We strongly believe in the importance of reproducible computational results and in open source software. We make all our software tools freely available for research, education, and non-profit use as soon as they are ready for public release, and we provide source code wherever possible. In a few cases, our code depends on commercial software packages or proprietary code of collaborators; in these situations, we can usually still provide our portion of the source code.

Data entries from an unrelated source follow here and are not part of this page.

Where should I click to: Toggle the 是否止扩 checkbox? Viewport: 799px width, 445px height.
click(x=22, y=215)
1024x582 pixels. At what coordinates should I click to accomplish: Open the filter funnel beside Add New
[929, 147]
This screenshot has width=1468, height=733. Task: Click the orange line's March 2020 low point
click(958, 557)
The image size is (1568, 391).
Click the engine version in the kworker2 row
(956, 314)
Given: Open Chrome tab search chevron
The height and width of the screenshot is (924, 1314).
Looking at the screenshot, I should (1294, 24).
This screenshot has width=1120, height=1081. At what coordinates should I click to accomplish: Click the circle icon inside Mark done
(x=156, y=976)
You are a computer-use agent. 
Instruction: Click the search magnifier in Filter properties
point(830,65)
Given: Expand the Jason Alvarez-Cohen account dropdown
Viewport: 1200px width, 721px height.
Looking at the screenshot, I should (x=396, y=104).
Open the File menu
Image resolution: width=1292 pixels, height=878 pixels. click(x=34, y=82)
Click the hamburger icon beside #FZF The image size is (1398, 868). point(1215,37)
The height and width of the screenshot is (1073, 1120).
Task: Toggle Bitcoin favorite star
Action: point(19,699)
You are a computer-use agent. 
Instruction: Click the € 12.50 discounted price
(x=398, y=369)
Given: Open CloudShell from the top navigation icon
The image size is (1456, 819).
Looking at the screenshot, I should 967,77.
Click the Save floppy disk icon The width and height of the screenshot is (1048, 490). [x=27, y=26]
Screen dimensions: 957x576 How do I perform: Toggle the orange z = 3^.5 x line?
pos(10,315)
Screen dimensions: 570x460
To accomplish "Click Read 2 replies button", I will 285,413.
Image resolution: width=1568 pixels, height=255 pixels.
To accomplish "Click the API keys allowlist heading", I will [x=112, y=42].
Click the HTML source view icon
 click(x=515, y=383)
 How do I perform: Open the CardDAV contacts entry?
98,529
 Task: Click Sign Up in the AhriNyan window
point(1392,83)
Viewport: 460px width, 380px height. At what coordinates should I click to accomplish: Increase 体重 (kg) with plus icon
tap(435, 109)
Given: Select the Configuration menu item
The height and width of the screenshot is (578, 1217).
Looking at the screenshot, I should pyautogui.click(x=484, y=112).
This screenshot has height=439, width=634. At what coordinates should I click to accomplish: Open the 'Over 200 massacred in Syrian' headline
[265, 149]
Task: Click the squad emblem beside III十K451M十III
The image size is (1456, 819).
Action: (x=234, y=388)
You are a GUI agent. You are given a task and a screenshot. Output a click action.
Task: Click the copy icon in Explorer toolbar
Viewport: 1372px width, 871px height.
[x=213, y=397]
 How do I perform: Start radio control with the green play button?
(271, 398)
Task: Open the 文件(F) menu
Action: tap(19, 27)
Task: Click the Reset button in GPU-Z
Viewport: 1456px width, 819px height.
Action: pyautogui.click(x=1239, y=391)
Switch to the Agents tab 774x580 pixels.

    MEDUSA is an integrative method for learning motif models of transcription factor binding sites by incorporating promoter sequence and gene expression data. We use a modern large-margin machine learning approach, based on boosting, to enable feature selection from the high-dimensional search space of candidate binding sequences while avoiding overfitting.

  • Rankprop


    Rankprop is a publicly available web server that can be used to search for similar proteins from a query protein sequence. At its core, Rankprop is a ranking algorithm that exploits the global network structure of similarity relationships among proteins in a database by performing a diffusion operation on a protein similarity network with weighted edges.

  • SVM-Fold


    SVM-Fold is a publicly available web server that uses SVMs to predict family, superfamily, and fold-level classifications for a query protein sequence based on the Structural Classification of Proteins (SCOP).

    SVM-Fold detects subtle protein sequence similarities by learning from all available annotated proteins, as well as utilizing potential hits as identified by PSI-BLAST. Predictions of classes of proteins that do not have any known example with a significant pairwise PSI-BLAST E-value can still be found using SVMs.

  • String Kernels

    String Kernels represents the pioneering work our lab developed in the use of "k-mer" based string kernels for support vector machine classification of protein sequences into structural categories. These novel and efficient-to-compute string kernels incorporate biologically motivated notions of inexact string matching, based on shared approximate occurrences of short subsequences ("k-mers"). More recently, we introduced profile kernels, which leverage evolutionary information in the form of sequence "profiles" estimated from multiple alignments, which achieve state-of-the-art performance for remote homology detection.